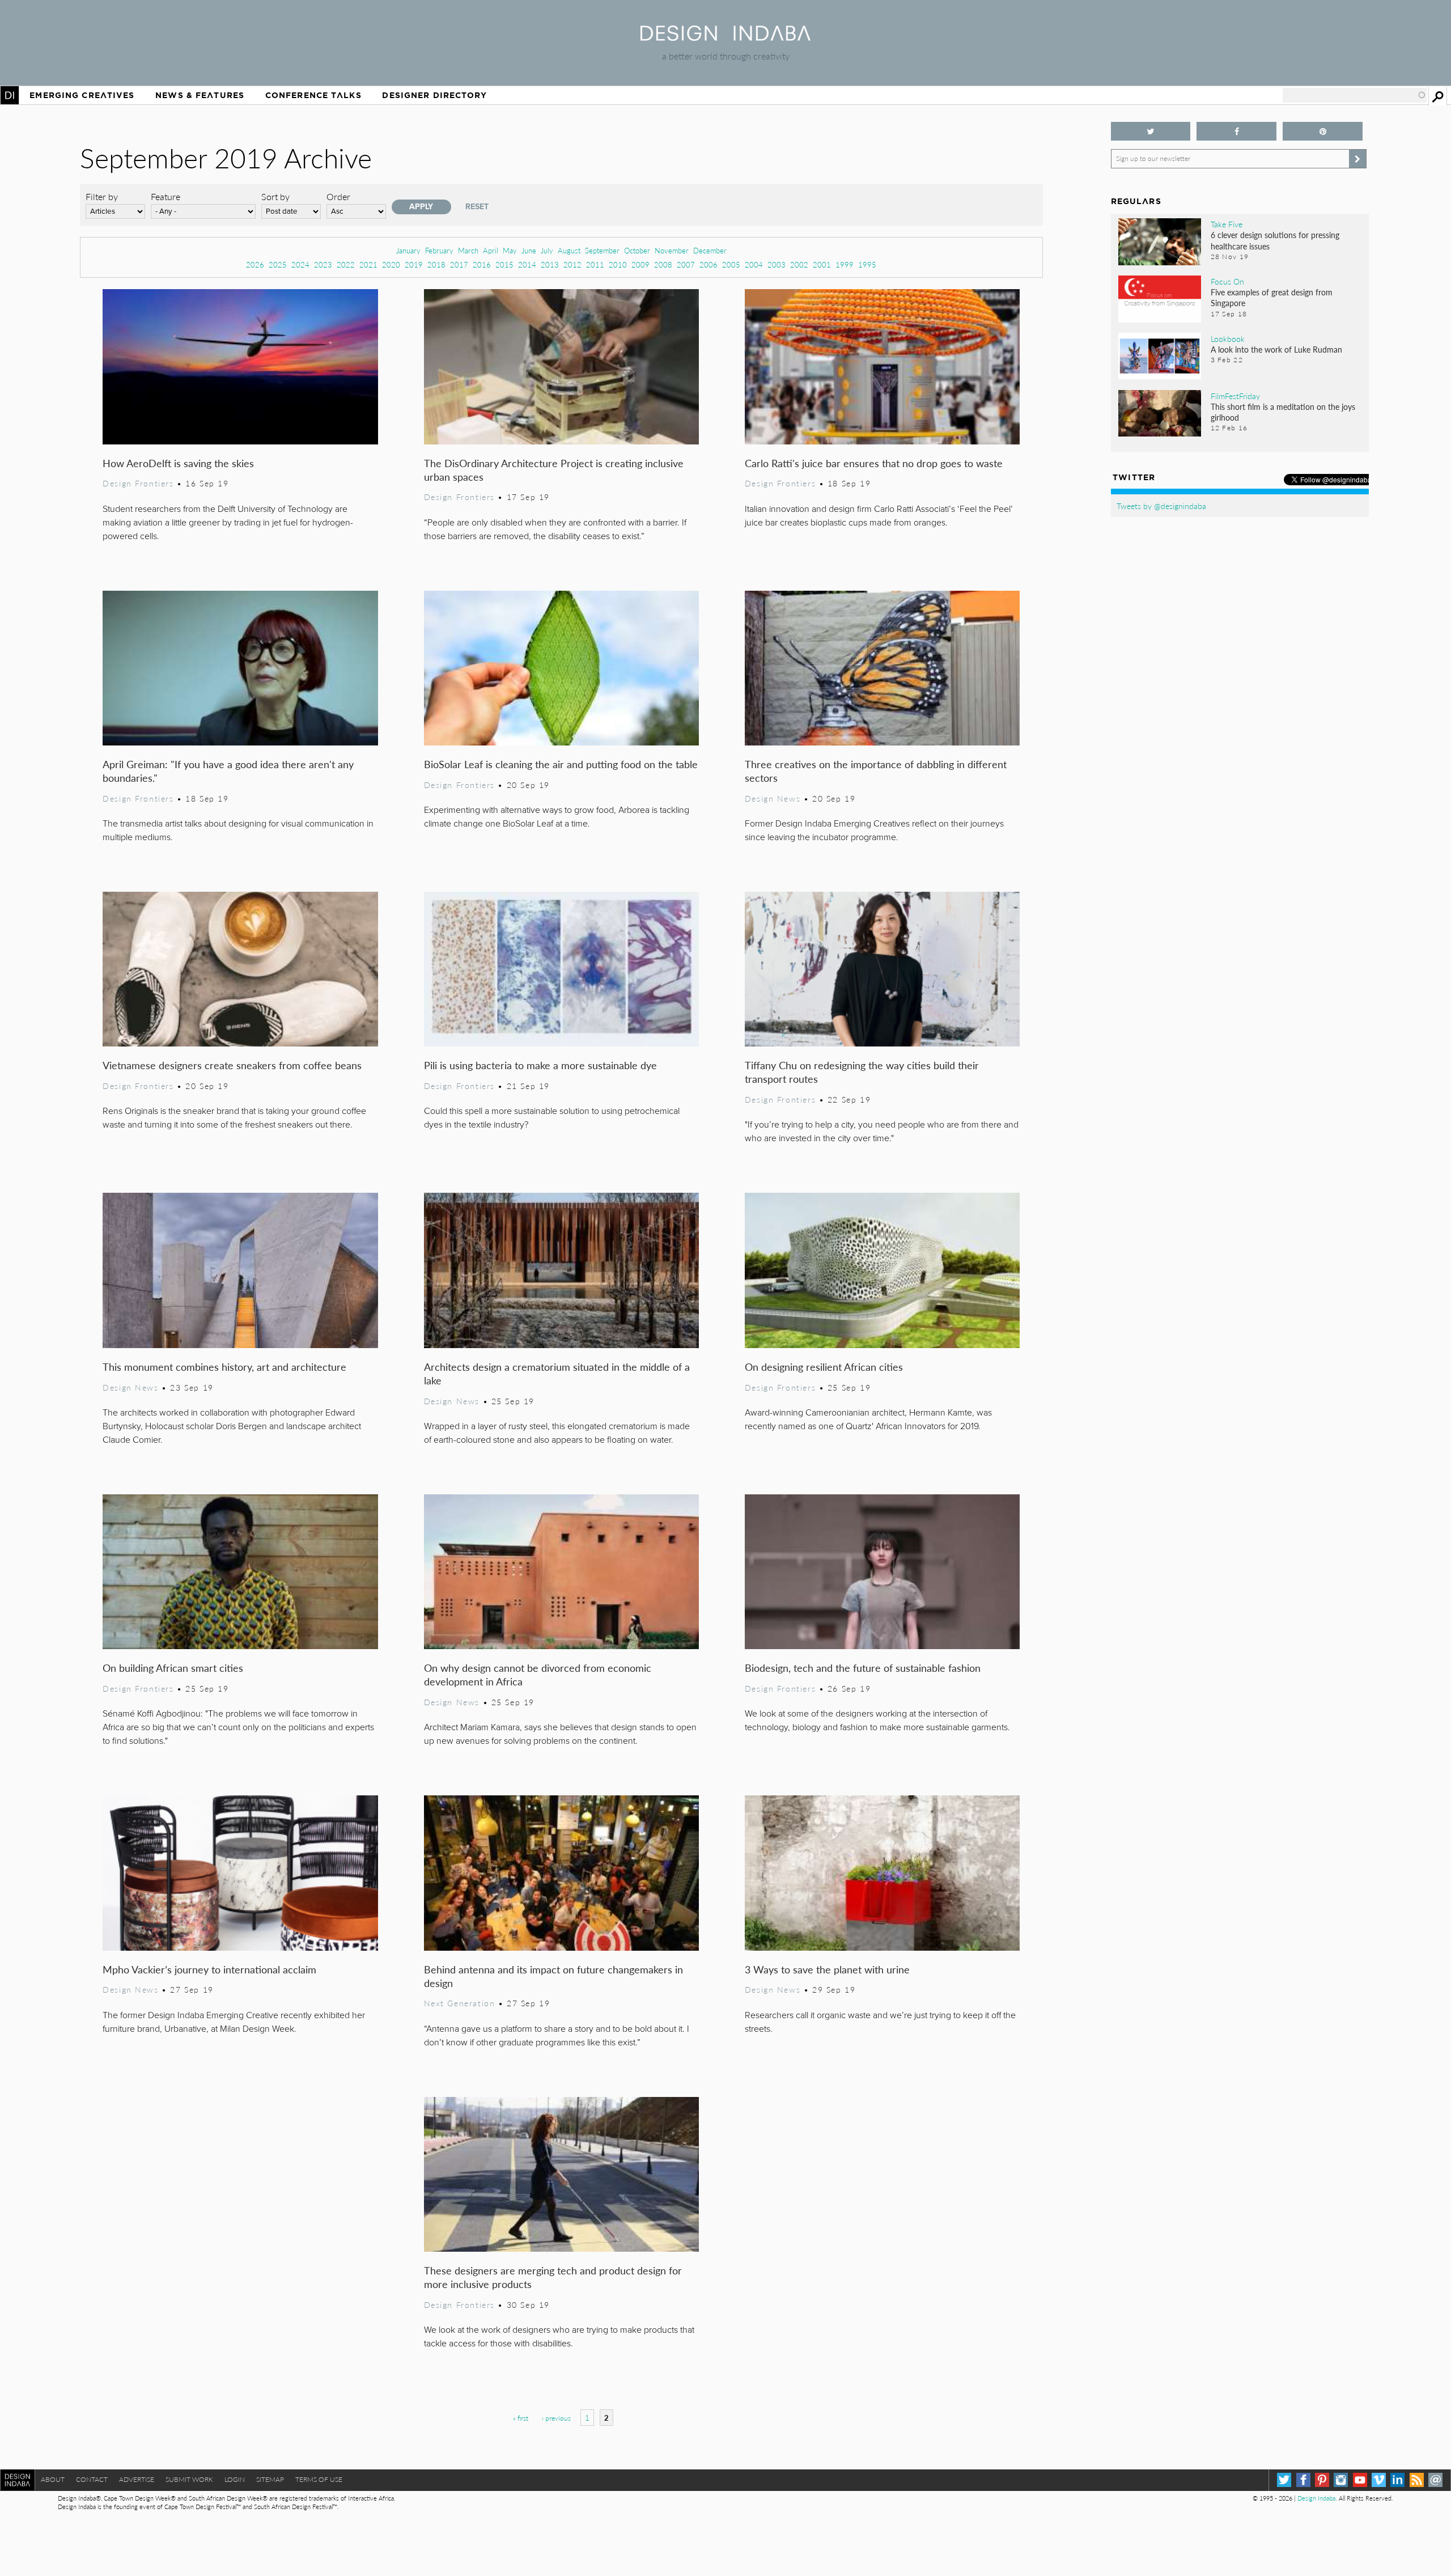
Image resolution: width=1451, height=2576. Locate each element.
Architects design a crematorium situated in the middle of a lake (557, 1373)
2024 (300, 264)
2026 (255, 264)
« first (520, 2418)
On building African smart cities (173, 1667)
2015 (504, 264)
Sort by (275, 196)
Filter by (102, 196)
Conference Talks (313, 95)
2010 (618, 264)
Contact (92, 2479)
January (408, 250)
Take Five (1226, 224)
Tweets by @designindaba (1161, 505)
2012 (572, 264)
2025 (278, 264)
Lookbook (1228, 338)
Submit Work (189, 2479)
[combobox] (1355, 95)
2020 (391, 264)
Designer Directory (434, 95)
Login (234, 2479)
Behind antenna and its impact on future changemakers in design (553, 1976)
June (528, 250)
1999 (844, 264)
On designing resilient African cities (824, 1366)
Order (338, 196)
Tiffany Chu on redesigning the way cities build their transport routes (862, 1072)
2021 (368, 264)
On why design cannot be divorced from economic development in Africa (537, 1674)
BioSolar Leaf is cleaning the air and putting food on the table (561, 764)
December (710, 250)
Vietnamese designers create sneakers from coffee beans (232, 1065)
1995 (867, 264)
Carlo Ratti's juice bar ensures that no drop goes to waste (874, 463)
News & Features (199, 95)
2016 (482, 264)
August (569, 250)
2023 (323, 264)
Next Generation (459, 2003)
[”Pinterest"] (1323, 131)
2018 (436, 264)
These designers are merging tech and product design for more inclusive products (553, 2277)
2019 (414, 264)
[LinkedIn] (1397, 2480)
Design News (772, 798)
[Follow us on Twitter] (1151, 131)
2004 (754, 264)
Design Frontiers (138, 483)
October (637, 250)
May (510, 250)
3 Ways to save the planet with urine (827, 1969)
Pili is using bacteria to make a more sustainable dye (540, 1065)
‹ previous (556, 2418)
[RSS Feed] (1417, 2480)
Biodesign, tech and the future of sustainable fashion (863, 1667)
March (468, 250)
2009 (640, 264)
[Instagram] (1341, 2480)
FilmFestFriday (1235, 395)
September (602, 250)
▬▬▬▬▬▬▬▬▬▬
### [PROBLEM DESCRIPTION]
In transcribing the listing, keep each word as it is and drop the pictures.

### [TASK ANSWER]
Image resolution: width=1451, height=2576. Locate each element.
Architects design a crematorium situated in the middle of a lake (557, 1373)
2024 (300, 264)
2026 (255, 264)
« first (520, 2418)
On building African smart cities (173, 1667)
2015 (504, 264)
Sort by (275, 196)
Filter by (102, 196)
Conference Talks (313, 95)
2010 (618, 264)
Contact (92, 2479)
January (408, 250)
Take Five (1226, 224)
Tweets by @designindaba (1161, 505)
2012 (572, 264)
2025 (278, 264)
Lookbook (1228, 338)
Submit Work (189, 2479)
[combobox] (1355, 95)
2020 (391, 264)
Designer Directory (434, 95)
Login (234, 2479)
Behind antenna and its impact on future changemakers in design (553, 1976)
June (528, 250)
1999 (844, 264)
On designing resilient African cities (824, 1366)
Order (338, 196)
Tiffany Chu on redesigning the way cities build their transport routes (862, 1072)
2021 (368, 264)
On why design cannot be divorced from economic development in Africa (537, 1674)
BioSolar Leaf is cleaning the air and putting food on the table (561, 764)
December (710, 250)
Vietnamese designers create sneakers from coffee beans (232, 1065)
1995 (867, 264)
Carlo Ratti's juice bar ensures that no drop goes to waste (874, 463)
News & Features (199, 95)
2016 (482, 264)
August (569, 250)
2023 (323, 264)
Next Generation (459, 2003)
[”Pinterest"] (1323, 131)
2018 (436, 264)
These designers are merging tech and product design for more inclusive products (553, 2277)
2019 (414, 264)
[LinkedIn] (1397, 2480)
Design News (772, 798)
[Follow us on Twitter] (1151, 131)
2004 (754, 264)
Design Frontiers (138, 483)
October (637, 250)
May (510, 250)
3 Ways to save the planet with urine (827, 1969)
Pili is using bacteria to make a more sustainable dye (540, 1065)
‹ previous (556, 2418)
[RSS Feed] (1417, 2480)
Biodesign, tech and the future of sustainable fashion (863, 1667)
March (468, 250)
2009 (640, 264)
[Instagram] (1341, 2480)
FilmFestFriday (1235, 395)
September (602, 250)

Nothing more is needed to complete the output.